--- START OF READING TEXT ---

Citric Acid Concentration of Strawberry Fanta (or Barq's Rootbeer) as Determined by pH Measurement
In
a previous experiment, you determined the concentration of citric acid
(hereafter known simply as CA) by titration. Titration has a few flaws,
one of which is that if we are trying to titrate a solution that has a
color, 'seeing' and endpoint is difficult. Just 'seeing' is the other
big problem, because the 'end point' is a judgment call.
In this
experiment, we are going to solve both problems at one, by measuring
the pH of the soda sample and using our knowledge of equilibrium
calculations, we can determine [CA] without every looking at it, just
measuring it with some objective instrument (a pH meter)
Now,
nobody said the math was going to be easy, in fact, we are going to
cheat. Citric acid is a tri-protic acid, and doing a pH calculation of
a X.Y molar solution is really hard because we would have to solve
three equilibrium equations simultaneously, which nobody wants to do,
so we are going to calculate a pseudo equilibrium constant, (Ka*) the
one for this equilibrium:
H3C6H5O7 ↔ H+(aq) + H2C6H5O7-(aq)
Which,
I know looks like the Ka1 expression for citric acid (it is) but we are
going to pretend that this is the ONLY equilibrium going on. (a safe
assumption because we make the assumption throughout the experiment.
Any error because of it is actually canceled out.
You are going
to make solutions of known initial citric acid concentration (think 'I'
in ICE) by adding pure (s) citric acid diluted into a 25.00 mL flask.
The pH will then measured allowing us to calculate the equilibrium
(think 'E' line in ICE) concentration of H+(aq) allowing us to
calculate the value for Ka*. Three good runs, of course.
Armed
with that value, we can measure the pH of the soda sample, and the
problem turns into one of the 'other' kind of equilibrium problems
(Given pH and Ka, calculate initial acid concentration)
Lab Report: Yes, you should do one. Not sure what flavor... Ask me in lecture.
Pre-Lab questions: (worth 8 points)
1.
HZ is a weak acid. An aqueous solution of HZ is prepared by dissolving
0.035 mol of HZ in sufficient water to yield 1.0 L of solution. The pH
of the solution was 3.93 at 25.0 °C. The Ka of HZ is __________.
2.
The pH of a different solution of HZ is measured to be 4.23. What is
the concentration of this new solution (you are trying to determine
that pesky 'I' line here)

--- END OF READING TEXT ---

* WRITTEN INSTRUCTION A:
Decide whether each statement agrees with the lab handout on citric acid in soda. Answer yes or no for each, quoting the deciding words of the handout. (i) The acid concentration is found by measuring pH with an instrument. (ii) The known solutions are made up in a 50.00 mL flask. (iii) The pre-lab questions are worth 10 points.
The lab handout and the entries have no connection to each other.

--- START OF MATERIAL SUPPLIED ---

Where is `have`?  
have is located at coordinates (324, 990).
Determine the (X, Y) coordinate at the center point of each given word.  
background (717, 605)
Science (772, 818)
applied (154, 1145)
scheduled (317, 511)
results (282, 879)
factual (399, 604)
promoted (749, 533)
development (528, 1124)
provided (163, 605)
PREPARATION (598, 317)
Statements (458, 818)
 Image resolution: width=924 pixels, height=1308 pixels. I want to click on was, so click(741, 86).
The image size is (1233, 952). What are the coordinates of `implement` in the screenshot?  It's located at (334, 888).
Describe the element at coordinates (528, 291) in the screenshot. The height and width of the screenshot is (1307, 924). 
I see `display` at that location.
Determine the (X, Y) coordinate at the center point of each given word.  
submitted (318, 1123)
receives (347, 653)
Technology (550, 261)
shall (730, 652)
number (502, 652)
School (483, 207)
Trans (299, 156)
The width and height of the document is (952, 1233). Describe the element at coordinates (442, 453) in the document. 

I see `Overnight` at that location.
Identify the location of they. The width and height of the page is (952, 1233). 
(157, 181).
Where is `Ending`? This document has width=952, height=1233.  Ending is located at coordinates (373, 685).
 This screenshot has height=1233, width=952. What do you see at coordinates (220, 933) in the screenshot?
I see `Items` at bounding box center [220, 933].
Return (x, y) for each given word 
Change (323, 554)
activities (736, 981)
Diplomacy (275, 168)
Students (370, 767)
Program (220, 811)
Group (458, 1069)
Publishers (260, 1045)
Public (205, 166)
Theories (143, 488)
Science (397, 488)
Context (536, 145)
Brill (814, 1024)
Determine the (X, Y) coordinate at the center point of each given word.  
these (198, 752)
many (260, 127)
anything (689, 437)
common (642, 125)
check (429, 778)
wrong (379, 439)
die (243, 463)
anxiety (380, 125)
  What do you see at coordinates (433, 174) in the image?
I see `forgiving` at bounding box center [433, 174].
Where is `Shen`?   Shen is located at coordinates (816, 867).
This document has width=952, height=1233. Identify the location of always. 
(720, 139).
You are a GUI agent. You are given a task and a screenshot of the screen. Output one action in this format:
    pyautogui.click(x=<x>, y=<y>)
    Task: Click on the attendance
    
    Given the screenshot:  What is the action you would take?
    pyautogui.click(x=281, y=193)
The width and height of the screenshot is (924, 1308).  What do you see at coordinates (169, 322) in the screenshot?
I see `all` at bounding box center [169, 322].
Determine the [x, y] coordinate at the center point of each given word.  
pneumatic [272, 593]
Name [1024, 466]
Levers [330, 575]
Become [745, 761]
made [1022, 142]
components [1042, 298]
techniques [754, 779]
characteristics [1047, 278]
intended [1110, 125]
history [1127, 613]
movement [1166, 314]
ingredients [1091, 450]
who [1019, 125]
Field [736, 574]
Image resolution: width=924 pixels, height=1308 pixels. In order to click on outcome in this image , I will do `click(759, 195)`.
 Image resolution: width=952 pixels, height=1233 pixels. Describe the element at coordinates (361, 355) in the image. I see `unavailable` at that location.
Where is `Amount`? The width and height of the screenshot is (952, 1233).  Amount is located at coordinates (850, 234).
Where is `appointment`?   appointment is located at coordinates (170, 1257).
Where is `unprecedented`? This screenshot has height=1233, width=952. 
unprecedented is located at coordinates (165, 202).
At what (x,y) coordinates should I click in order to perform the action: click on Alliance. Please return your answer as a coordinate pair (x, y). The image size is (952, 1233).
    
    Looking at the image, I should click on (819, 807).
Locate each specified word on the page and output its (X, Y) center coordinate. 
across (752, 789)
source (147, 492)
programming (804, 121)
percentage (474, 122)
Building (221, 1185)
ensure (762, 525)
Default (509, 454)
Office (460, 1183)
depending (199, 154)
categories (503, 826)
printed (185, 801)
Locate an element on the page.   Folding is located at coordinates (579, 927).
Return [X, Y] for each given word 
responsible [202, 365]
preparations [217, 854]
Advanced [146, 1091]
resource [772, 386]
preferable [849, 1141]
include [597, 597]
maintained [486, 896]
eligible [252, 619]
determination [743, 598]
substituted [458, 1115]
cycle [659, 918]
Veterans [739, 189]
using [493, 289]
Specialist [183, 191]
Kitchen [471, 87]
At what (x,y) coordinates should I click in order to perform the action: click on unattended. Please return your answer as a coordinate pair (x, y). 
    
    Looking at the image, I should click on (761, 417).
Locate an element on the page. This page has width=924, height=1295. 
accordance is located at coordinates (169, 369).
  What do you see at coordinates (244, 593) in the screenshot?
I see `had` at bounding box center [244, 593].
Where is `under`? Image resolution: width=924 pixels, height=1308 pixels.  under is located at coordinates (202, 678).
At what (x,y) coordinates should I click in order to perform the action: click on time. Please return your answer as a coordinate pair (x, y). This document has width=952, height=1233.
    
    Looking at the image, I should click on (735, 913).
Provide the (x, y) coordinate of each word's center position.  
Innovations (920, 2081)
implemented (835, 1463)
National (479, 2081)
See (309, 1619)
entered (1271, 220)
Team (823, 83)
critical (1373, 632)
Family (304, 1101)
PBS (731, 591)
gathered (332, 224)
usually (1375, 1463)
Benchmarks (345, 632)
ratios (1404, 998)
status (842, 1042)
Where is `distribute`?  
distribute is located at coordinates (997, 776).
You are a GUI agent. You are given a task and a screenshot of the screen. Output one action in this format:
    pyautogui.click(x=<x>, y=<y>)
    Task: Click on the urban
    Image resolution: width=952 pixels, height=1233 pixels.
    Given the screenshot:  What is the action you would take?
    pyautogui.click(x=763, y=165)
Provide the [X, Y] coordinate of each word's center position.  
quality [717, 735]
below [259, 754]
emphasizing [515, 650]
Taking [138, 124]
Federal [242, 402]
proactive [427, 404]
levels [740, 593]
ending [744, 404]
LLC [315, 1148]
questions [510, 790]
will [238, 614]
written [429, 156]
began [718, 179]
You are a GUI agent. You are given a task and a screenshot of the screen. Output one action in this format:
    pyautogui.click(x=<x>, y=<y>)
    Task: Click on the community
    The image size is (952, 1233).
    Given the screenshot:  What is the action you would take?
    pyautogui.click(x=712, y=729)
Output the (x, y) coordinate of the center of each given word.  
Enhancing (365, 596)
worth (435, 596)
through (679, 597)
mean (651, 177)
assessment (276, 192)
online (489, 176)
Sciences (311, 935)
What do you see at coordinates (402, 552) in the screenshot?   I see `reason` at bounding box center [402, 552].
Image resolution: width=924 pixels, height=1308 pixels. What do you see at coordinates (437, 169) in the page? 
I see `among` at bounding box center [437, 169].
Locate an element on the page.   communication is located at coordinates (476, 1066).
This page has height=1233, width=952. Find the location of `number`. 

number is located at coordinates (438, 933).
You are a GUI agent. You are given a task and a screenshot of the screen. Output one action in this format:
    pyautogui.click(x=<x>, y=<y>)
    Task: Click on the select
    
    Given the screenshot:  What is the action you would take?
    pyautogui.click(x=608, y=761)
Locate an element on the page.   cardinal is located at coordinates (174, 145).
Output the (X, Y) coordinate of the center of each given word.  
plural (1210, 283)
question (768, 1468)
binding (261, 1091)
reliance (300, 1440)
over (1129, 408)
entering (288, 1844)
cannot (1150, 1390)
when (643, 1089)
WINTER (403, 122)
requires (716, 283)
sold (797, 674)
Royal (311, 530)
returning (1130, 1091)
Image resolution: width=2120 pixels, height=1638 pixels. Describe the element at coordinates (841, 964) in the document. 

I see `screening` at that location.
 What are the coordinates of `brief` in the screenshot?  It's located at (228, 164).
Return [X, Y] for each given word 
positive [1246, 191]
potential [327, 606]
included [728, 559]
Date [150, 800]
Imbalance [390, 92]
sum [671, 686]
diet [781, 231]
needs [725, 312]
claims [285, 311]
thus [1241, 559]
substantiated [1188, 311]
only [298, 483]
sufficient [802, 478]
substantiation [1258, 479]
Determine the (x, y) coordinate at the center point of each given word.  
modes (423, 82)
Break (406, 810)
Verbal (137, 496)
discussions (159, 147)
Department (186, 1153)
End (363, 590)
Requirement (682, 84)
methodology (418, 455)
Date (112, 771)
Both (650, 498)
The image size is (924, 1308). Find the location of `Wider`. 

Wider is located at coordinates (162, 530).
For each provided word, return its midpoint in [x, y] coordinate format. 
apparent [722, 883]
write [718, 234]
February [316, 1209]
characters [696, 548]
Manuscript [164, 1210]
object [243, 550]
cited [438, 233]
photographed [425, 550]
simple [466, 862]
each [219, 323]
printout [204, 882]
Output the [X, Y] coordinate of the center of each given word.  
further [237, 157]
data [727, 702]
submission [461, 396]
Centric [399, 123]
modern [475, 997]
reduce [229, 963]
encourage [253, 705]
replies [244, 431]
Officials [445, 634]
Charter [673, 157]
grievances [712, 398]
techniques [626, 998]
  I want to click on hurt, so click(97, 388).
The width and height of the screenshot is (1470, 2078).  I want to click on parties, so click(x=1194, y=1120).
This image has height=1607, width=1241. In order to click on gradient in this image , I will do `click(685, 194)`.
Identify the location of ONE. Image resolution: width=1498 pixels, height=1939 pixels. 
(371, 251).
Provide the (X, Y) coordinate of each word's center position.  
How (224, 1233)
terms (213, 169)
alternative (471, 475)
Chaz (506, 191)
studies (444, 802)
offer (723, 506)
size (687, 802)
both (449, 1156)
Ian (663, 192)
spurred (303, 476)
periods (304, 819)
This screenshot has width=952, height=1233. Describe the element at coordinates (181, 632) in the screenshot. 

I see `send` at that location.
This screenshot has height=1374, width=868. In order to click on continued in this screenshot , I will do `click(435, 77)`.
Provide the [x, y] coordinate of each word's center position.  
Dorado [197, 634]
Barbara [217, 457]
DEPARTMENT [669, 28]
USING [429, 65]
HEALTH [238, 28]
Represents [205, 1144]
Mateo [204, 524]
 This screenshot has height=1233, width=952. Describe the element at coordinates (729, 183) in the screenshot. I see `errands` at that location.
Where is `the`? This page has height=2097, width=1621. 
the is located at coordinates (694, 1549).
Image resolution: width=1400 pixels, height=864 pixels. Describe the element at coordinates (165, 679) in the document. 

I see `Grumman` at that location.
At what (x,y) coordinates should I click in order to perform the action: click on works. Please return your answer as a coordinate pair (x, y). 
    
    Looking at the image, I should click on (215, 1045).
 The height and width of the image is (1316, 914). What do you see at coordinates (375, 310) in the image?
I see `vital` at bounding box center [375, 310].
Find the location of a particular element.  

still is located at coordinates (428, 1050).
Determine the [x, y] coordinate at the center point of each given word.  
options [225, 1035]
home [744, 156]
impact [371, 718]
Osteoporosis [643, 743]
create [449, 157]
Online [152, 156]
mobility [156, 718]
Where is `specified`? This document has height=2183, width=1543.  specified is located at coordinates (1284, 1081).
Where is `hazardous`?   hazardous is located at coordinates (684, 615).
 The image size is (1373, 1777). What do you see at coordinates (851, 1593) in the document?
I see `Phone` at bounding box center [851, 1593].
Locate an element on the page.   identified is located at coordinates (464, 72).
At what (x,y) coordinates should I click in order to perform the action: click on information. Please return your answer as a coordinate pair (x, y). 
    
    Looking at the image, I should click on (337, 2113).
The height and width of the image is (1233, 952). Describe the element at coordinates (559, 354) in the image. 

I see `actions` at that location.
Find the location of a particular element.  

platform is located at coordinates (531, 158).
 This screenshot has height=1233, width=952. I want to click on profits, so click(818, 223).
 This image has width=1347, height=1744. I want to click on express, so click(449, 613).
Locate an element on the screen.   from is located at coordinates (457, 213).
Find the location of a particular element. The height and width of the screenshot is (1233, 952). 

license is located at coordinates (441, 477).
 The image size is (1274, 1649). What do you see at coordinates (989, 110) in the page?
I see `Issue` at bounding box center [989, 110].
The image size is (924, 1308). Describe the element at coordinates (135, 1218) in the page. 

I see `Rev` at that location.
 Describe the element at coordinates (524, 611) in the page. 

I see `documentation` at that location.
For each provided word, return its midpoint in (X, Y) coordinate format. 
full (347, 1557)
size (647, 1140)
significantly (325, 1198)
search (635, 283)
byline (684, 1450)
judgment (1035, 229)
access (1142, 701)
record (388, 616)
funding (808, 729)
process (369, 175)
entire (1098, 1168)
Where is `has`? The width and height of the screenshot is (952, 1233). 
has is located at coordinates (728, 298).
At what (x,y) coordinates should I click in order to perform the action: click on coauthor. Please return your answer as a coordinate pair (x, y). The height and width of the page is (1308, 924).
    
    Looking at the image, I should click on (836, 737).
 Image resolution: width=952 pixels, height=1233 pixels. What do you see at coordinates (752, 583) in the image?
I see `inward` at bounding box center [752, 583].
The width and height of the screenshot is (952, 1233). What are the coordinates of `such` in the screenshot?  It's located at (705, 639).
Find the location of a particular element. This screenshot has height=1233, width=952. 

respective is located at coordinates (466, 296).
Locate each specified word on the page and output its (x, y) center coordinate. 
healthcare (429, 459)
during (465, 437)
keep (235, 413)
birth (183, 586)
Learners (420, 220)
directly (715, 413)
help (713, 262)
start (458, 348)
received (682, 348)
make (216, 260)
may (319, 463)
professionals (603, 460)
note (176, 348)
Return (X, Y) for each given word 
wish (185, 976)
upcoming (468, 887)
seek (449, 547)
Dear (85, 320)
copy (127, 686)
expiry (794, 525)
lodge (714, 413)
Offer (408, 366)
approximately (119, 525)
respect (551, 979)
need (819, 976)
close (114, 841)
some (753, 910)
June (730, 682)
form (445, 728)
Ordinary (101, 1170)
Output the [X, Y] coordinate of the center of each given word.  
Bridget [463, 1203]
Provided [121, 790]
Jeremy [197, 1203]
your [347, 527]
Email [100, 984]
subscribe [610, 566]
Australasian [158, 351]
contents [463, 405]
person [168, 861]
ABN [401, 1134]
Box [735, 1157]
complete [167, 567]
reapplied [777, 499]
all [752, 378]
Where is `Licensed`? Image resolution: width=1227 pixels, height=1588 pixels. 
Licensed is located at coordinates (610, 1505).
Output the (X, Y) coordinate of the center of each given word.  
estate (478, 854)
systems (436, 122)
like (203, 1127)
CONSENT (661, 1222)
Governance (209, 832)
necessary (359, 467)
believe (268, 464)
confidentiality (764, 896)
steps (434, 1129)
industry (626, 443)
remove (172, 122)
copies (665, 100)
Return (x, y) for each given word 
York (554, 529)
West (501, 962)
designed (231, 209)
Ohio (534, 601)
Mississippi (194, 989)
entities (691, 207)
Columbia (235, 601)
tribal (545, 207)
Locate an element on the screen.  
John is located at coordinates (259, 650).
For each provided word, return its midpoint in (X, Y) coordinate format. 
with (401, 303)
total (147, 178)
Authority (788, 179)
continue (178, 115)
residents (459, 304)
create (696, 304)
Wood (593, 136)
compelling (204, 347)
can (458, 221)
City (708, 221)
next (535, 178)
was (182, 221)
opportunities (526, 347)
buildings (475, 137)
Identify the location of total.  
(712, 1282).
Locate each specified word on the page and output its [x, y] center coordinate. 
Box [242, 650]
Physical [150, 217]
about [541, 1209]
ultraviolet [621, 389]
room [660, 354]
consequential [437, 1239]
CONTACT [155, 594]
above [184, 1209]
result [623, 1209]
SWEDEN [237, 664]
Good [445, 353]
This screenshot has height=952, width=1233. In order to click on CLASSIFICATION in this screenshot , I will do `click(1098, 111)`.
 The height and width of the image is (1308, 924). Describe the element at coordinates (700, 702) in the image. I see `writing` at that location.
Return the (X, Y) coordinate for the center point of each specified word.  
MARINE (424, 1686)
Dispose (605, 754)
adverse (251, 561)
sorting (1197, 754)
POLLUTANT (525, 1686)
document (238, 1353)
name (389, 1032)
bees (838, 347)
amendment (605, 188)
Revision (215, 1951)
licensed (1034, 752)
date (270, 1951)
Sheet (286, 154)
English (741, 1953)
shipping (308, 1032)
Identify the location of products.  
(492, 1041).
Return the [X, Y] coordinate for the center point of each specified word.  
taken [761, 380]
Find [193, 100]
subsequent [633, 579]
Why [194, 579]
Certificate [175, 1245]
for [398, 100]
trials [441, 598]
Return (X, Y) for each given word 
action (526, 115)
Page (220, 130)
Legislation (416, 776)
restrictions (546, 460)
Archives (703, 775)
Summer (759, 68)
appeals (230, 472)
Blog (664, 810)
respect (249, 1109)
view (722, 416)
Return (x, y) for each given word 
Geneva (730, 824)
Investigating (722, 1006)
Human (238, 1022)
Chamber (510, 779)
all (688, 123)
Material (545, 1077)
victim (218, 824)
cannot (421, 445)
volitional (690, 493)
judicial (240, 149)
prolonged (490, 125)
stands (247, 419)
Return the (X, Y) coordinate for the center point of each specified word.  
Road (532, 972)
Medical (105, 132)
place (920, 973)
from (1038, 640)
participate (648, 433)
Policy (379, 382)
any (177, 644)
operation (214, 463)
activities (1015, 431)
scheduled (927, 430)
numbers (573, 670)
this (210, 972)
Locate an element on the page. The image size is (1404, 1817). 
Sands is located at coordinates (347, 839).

--- END OF MATERIAL SUPPLIED ---

* WRITTEN INSTRUCTION B:
Please print the lines of the entries starting with the line that contains "Governance (209, 832)" and going on through the line that contains "(492, 1041).", with both of those lines included.

* WORKED ANSWER A:
(i) Yes: "measuring it with some objective instrument (a pH meter)"
(ii) No: "by adding pure (s) citric acid diluted into a 25.00 mL flask"
(iii) No: "Pre-Lab questions: (worth 8 points)"

* WORKED ANSWER B:
Governance (209, 832)
necessary (359, 467)
believe (268, 464)
confidentiality (764, 896)
steps (434, 1129)
industry (626, 443)
remove (172, 122)
copies (665, 100)
Return (x, y) for each given word 
York (554, 529)
West (501, 962)
designed (231, 209)
Ohio (534, 601)
Mississippi (194, 989)
entities (691, 207)
Columbia (235, 601)
tribal (545, 207)
Locate an element on the screen.  
John is located at coordinates (259, 650).
For each provided word, return its midpoint in (X, Y) coordinate format. 
with (401, 303)
total (147, 178)
Authority (788, 179)
continue (178, 115)
residents (459, 304)
create (696, 304)
Wood (593, 136)
compelling (204, 347)
can (458, 221)
City (708, 221)
next (535, 178)
was (182, 221)
opportunities (526, 347)
buildings (475, 137)
Identify the location of total.  
(712, 1282).
Locate each specified word on the page and output its [x, y] center coordinate. 
Box [242, 650]
Physical [150, 217]
about [541, 1209]
ultraviolet [621, 389]
room [660, 354]
consequential [437, 1239]
CONTACT [155, 594]
above [184, 1209]
result [623, 1209]
SWEDEN [237, 664]
Good [445, 353]
This screenshot has height=952, width=1233. In order to click on CLASSIFICATION in this screenshot , I will do `click(1098, 111)`.
 The height and width of the image is (1308, 924). Describe the element at coordinates (700, 702) in the image. I see `writing` at that location.
Return the (X, Y) coordinate for the center point of each specified word.  
MARINE (424, 1686)
Dispose (605, 754)
adverse (251, 561)
sorting (1197, 754)
POLLUTANT (525, 1686)
document (238, 1353)
name (389, 1032)
bees (838, 347)
amendment (605, 188)
Revision (215, 1951)
licensed (1034, 752)
date (270, 1951)
Sheet (286, 154)
English (741, 1953)
shipping (308, 1032)
Identify the location of products.  
(492, 1041).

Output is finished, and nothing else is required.